### Rows from a dataset
______________________________

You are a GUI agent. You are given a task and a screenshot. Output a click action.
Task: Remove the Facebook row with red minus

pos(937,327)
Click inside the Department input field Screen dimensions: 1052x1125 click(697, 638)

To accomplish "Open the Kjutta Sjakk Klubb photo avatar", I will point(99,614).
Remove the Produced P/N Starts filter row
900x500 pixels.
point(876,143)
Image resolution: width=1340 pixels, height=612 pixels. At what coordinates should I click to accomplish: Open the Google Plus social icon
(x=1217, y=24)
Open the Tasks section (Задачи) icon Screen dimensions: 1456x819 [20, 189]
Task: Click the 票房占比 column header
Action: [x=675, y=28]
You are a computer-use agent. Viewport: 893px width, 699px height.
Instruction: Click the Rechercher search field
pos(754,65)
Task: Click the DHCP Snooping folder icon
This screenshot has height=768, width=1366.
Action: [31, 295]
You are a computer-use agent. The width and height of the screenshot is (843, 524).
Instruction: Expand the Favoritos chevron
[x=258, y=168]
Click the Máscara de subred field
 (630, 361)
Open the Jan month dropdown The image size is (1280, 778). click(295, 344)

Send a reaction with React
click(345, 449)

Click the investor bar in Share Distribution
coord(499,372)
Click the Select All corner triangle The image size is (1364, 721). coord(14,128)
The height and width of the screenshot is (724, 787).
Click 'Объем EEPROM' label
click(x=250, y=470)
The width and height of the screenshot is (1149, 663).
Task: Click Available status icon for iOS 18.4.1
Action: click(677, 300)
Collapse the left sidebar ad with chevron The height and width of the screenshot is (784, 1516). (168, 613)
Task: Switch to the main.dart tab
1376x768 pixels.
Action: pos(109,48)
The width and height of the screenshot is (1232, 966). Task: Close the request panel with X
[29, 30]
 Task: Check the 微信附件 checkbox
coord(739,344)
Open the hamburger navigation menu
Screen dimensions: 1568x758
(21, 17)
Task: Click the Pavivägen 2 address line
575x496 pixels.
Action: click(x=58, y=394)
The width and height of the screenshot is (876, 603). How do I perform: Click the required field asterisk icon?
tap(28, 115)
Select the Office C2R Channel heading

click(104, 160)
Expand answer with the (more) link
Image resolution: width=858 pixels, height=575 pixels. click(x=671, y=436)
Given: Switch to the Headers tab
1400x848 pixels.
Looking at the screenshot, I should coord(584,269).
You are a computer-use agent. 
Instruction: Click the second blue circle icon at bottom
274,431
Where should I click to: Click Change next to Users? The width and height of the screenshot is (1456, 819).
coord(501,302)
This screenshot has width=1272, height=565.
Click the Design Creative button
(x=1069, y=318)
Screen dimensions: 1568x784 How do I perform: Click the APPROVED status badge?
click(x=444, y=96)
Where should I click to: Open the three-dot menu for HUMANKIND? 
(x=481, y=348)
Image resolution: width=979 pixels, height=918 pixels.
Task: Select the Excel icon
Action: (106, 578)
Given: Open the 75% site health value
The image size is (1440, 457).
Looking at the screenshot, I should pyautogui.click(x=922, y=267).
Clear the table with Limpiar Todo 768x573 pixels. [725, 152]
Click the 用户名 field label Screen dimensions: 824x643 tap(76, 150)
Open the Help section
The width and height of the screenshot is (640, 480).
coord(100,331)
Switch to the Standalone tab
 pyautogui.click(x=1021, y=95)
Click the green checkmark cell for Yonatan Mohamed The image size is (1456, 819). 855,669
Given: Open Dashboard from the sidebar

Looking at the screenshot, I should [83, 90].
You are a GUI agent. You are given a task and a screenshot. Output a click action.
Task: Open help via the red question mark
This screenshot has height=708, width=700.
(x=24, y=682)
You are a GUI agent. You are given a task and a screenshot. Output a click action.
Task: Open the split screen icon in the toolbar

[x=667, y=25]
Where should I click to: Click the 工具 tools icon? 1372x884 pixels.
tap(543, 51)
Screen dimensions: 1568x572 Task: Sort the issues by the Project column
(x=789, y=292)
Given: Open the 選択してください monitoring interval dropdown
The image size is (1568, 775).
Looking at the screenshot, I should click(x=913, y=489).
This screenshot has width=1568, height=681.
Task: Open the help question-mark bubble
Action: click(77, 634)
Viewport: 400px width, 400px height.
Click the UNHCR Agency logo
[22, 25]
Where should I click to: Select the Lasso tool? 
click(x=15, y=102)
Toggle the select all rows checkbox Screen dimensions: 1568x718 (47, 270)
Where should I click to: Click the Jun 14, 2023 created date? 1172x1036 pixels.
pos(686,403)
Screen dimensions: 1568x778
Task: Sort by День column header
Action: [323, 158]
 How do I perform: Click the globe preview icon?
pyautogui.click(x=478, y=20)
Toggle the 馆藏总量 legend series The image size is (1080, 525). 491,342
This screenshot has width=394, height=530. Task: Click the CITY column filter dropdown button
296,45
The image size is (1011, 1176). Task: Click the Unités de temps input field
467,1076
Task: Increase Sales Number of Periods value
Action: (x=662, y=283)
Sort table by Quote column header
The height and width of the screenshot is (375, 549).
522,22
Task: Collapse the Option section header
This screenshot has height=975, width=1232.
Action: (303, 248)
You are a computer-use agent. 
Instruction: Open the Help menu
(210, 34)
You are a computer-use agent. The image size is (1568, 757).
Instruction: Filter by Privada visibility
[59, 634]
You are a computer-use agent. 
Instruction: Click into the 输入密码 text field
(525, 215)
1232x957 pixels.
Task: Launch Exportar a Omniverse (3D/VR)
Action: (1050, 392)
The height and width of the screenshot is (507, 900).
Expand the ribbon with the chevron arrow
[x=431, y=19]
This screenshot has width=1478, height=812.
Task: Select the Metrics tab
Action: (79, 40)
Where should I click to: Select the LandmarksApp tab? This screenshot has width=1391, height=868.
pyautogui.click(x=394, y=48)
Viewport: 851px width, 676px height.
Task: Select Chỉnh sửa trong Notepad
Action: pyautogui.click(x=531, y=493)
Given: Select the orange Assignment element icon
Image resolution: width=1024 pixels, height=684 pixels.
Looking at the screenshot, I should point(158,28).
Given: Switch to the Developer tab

______________________________

### Task goal
Copy out the records above exactly as they appear, beginning with the line that contains "Where should I click to: Click the 工具" and continuing through the line that contains "Action: [323, 158]".

### Response below
Where should I click to: Click the 工具 tools icon? 1372x884 pixels.
tap(543, 51)
Screen dimensions: 1568x572 Task: Sort the issues by the Project column
(x=789, y=292)
Given: Open the 選択してください monitoring interval dropdown
The image size is (1568, 775).
Looking at the screenshot, I should click(x=913, y=489).
This screenshot has width=1568, height=681.
Task: Open the help question-mark bubble
Action: click(77, 634)
Viewport: 400px width, 400px height.
Click the UNHCR Agency logo
[22, 25]
Where should I click to: Select the Lasso tool? 
click(x=15, y=102)
Toggle the select all rows checkbox Screen dimensions: 1568x718 (47, 270)
Where should I click to: Click the Jun 14, 2023 created date? 1172x1036 pixels.
pos(686,403)
Screen dimensions: 1568x778
Task: Sort by День column header
Action: [323, 158]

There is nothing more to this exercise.